The answer is probably ‘yes’ for most of us since massage has many properties that are effective in providing release from the adverse effects of a fast-paced life.
In addition to physical benefits, certain types of massage have been shown to help psychologically by relaxation and increased production of ‘feel-good’ chemicals that the body naturally produces (endorphins), helpful for people with and chronic back pain and other acute back problems.
This article describes why massage may be right for you and how to make most from your massage.
Benefits of Massage
Massage therapy is becoming more widely accepted in the medical community as a body massage is considered a powerful healing technique. Ayurvedic body massage uses the oils specific to the body type which releases the accumulated stress and toxins from the body, leaving you feeling energized and rejuvenated. In Ayurveda, this specific massage therapy is called “Abhyangam”.

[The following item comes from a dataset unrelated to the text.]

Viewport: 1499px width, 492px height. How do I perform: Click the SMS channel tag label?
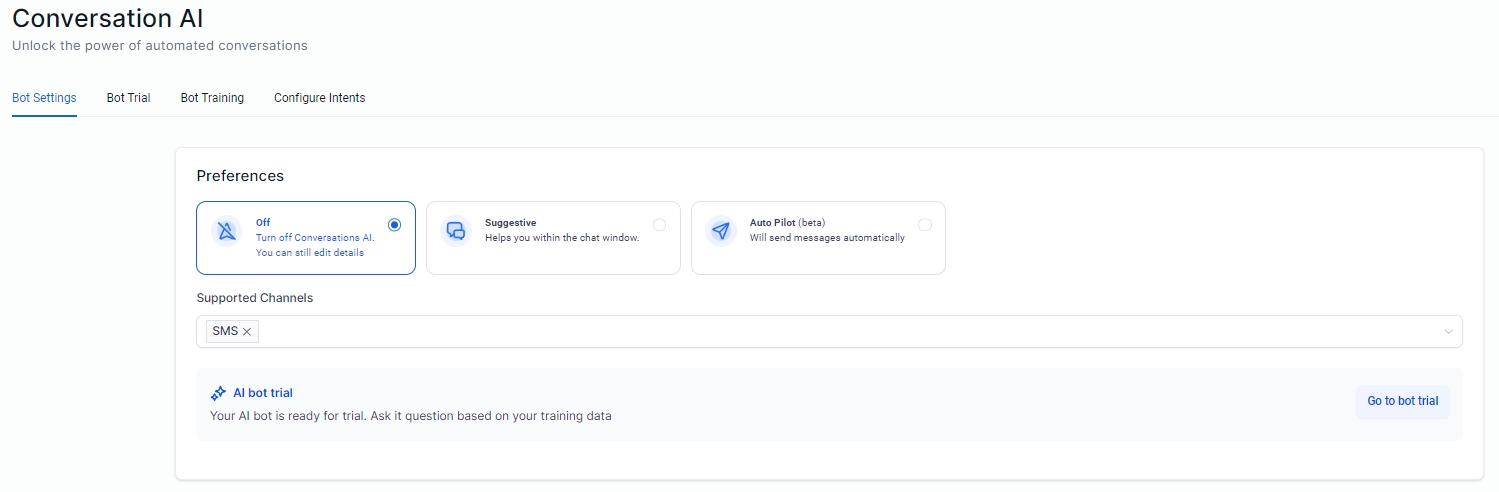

Research shows that massage therapy has several potential health benefits for body pain sufferers, including:
- Increased blood circulation in the body, which brings needed nutrition to muscles and tissues. This helps in recovery of muscle soreness from physical activities, bad postures during work or soft tissue injury (such as muscle strain).

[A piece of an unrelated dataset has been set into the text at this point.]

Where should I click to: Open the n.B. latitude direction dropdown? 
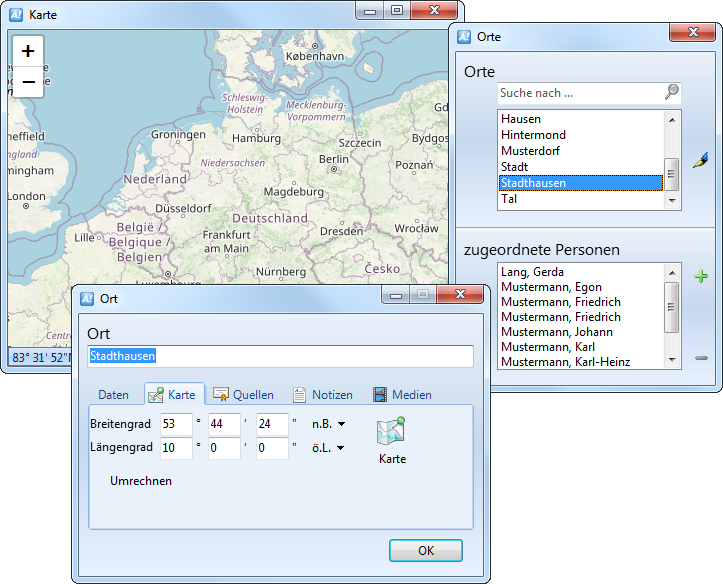[x=329, y=423]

- Decreased tension in the muscles. This muscle relaxation can improve flexibility, reduce pain caused by tight muscles and even improve sleep.

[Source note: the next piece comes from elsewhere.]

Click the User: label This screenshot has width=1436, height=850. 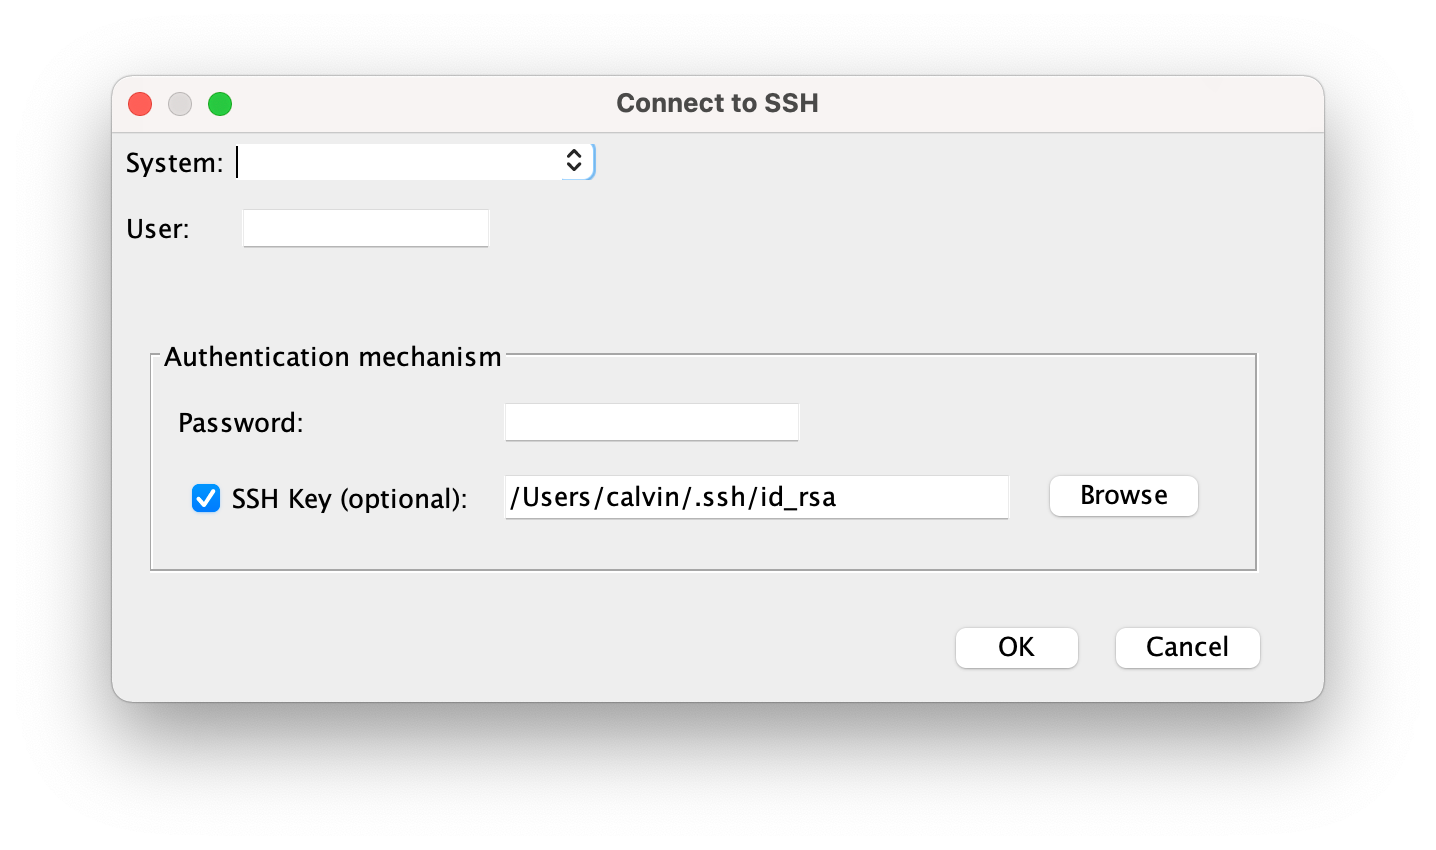point(158,229)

- Increased endorphin levels i.e. The “feel good” chemicals in the brain. This mood enhancer can ease depression and anxiety, which can help speed recovery, particularly important for those who suffer from chronic back or neck problems.
It may seem that to make most of the massage, all you have to do is just show up, relax, and let the massage therapist do the rest. That is true to an extent. But there are some things you can do that will make your experience even more enjoyable.
Following are some “insider tips” to help you get the most out of your therapy sessions.
Hygiene matters with any health care treatment, especially involving skin to skin contact. Ensure proper hygiene prior to the session. Communicate with your massage therapist
Be open about conditions, injuries, state of health
Massage therapy directly impacts all body systems including circulatory, nervous, digestive, and muscular. A therapist needs to know changes in a customer’s medical conditions, injury status, and the overall state of health to be aware of contraindications and modifications to the bodywork. Give feedback to the massage therapist during the massage on the amount of pressure, speed of hand movement, etc.
Do not eat 60 minutes prior to appointment
Shortly after eating a normal-sized meal, much of our blood travels to the small intestine, located in our body’s core, so the blood can collect nutrients from food consumed. Since massage will encourage blood flow throughout the body at large, pushing it away from the core may disrupt digestion.
Massage should be witnessed as a medical treatment, not merely a service
Massage therapy is an effective means of health care, allowing one to discover relief from systemic and organ-related conditions. Please inquire with your massage therapist how s/he may aid in the care of one’s health condition.
Be prepared to schedule more massage sessions
Massage has its greatest benefits over time. The therapeutic effects of massage are cumulative, so the more often you get a massage, the better you will feel and the more quickly your body will respond. If you’re getting a massage to address chronic muscular tension or recovery from a soft tissue injury, more than one session is usually needed.
Drink extra water after your massage
Don’t get up too quickly and start your activities. Allow for some open, quiet time after your massage session.
Open communication is the key between the therapist and the client. While it’s your massage therapist’s job to make sure you are taken care of, being “in the know” can make your massage sessions feel even more relaxing and worthwhile.